This chapter examines the influence of low temperature on yeast gene expression during the fermentation of SB, with the aim of building on previous knowledge of transcriptional changes during cold fermentation. Differentially regulated transcripts can indicate which proteins are increased or decreased and which biological pathways are influenced during the response to a particular stress.
Gene expression was analysed for a commercial wine strain, M2 (Enoferm, Lallemand), and four F₁ hybrids made between M2 and four genetically distinct strains: M2xY55, M2xS288c, M2xL-1528 and M2xBC187. Gene expression was measured during fermentation in SB juice at 25°C for M2, and at 12.5°C for M2 and all four F₁ hybrids, at two fermentation stages: when 2 % sugars had been consumed (cells proliferating exponentially), and when 70 % sugars had been consumed (cells had stopped proliferating).

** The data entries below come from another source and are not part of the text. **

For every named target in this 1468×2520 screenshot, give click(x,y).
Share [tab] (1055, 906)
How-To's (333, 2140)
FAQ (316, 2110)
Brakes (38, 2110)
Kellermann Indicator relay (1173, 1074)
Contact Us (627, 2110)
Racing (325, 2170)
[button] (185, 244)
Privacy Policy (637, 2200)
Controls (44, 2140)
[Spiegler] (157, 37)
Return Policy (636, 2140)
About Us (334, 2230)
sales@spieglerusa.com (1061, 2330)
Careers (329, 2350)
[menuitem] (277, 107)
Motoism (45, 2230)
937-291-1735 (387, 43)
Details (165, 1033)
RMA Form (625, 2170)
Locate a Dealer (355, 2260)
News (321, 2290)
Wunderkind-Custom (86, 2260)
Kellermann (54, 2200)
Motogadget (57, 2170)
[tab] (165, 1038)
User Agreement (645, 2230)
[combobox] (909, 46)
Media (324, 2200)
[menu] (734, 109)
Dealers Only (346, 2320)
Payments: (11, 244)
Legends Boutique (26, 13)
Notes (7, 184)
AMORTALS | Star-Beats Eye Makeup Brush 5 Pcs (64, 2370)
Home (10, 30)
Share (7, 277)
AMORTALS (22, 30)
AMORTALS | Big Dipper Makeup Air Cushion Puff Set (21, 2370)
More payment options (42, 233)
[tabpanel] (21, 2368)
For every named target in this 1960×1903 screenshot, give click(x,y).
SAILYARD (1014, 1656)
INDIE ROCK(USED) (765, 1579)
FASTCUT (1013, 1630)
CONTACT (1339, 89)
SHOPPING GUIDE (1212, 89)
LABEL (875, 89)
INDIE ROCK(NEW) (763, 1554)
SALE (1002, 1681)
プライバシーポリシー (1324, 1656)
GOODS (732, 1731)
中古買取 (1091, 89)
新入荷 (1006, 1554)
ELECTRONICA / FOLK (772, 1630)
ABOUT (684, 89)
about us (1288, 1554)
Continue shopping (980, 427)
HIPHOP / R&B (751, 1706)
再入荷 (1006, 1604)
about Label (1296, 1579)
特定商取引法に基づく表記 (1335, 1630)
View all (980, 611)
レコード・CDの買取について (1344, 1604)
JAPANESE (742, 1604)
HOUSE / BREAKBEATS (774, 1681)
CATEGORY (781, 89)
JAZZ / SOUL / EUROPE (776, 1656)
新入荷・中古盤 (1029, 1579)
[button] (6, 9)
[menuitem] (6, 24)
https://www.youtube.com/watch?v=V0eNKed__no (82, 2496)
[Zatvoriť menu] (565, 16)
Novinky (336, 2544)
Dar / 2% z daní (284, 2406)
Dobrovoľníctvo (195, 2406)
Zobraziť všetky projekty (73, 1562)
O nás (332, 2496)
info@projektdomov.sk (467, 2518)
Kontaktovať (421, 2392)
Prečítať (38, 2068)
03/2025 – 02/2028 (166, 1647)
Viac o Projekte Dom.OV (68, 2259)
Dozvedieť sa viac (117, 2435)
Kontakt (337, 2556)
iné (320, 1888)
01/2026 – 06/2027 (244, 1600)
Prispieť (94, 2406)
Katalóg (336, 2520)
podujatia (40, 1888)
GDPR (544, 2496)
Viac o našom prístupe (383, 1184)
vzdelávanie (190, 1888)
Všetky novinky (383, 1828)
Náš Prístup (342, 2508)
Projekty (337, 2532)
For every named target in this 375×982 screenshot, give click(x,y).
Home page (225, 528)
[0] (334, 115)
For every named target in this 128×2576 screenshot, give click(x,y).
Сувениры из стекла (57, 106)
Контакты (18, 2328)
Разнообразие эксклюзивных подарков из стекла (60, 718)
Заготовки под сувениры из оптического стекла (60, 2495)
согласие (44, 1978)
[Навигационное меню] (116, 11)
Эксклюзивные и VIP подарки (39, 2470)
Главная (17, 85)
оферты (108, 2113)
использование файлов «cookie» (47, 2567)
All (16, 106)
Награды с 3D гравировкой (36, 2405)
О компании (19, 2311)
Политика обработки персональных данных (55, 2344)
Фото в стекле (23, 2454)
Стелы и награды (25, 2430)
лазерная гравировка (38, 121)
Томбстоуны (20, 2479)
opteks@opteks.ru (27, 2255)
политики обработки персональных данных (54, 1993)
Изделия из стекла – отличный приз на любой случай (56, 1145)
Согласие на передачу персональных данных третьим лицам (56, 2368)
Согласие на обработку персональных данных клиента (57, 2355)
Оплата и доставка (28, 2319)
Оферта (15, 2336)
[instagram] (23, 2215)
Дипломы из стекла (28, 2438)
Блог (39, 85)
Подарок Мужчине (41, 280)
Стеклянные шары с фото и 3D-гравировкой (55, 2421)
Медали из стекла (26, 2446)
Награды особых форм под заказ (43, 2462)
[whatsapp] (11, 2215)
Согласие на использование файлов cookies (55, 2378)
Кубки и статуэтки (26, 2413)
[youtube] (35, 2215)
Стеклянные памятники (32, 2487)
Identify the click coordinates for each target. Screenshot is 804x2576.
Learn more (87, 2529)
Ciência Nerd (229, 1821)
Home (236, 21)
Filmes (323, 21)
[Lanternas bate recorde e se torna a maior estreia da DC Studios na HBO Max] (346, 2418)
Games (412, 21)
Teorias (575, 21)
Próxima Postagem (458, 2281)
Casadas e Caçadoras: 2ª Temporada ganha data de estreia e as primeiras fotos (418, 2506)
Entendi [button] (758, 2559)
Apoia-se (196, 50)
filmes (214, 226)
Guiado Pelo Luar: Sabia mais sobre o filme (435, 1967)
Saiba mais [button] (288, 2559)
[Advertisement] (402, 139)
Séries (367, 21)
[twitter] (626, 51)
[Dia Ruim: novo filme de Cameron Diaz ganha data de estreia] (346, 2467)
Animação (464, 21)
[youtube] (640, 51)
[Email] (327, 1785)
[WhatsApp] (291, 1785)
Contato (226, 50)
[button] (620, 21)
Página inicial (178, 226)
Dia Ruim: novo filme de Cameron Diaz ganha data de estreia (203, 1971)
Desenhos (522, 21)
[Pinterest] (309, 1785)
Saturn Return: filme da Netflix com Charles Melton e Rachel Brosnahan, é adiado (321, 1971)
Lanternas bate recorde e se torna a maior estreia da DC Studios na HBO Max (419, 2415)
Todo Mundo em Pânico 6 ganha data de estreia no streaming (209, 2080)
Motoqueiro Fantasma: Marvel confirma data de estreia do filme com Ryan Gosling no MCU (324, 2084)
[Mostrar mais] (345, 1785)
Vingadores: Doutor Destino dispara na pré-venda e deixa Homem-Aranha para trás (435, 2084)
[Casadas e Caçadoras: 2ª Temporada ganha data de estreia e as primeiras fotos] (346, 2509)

Strain selection and fermentation for microarray sampling

The process of selecting the commercial wine yeast, M2, for microarray analysis and hybridisation is described in detail in Chapter 6, Section 6.2. The four strains which were hybridised with M2 were chosen from the set of 39 strains in Chapter 3, based on their ability to ferment in the cold, fertility of the F₁–derived spores, and their genetic diversity (for details on the screening and selection of the F₁ hybrids, see Chapter 6, Section 6.3). The chosen F₁ hybrids were: M2xY55, M2xS288c, M2xL-1528 and M2xBC187. These hybrids were also analysed for their aroma compound concentrations (see Chapter 5), and used as potential candidates for the introgression of cold tolerance genes into the M2 background (see Chapter 6).
Fermentation in 200 mL 07 SB juice, at 22 °Brix, was conducted at 12.5°C (cold) and 25°C (optimal) for the M2 Ura- parent strain and at 12.5°C (cold) for the four F₁ hybrid yeast strains. Uninoculated juice samples were included and fermentations were conducted in triplicate (resulting in 18 samples at 12.5°C and 6 samples at 25°C, 24 ferments in total). Fermentations were continuously shaken and their progress was monitored by measuring cumulative weight loss (g) at regular intervals (Figure 4-1). Although all strains eventually achieved more than 17 g weight loss, there were differences in their fermentation kinetics. At 12.5°C, M2xY55 and M2xS288c had a longer lag phase than the other strains, although M2xY55 subsequently finished fermentation well. M2 Ura- and M2xBC187 were the fastest to start fermentation. At the optimal temperature of 25°C, M2 Ura- initiated fermentation after only 24 h, compared to 100 h at 12.5°C.

Fermentation kinetics

The kinetic parameters V_max and A_max were estimated as described by Marullo et al. (2006) and are displayed in Figure 4-2. The V_max values (dCO₂/dt) for the 12.5°C fermentation were highest for the M2xBC187 F₁ hybrid (0.152 ± 0.005) and the M2 Ura- parent (0.146 ± 0.005). The other three hybrids had sequentially lower rates: M2xY55 (0.112 ± 0.004), M2xL-1528 (0.099 ± 0.003) and M2xS288c (0.087 ± 0.003). The A_max values (d²CO₂/dt²) were highest for M2xBC187 (0.023 ± 0.003), followed by M2xL-1528 (0.015 ± 0.001) and M2 Ura- (0.015 ± 0.001), M2xS288c (0.008 ± 0.002) and M2xY55 (0.005 ± 0.001). For the 25°C fermentation the V_max of M2 Ura- was 0.438 ± 0.006 and the A_max was much higher than at 12.5°C, at 0.023 ± 0.0002.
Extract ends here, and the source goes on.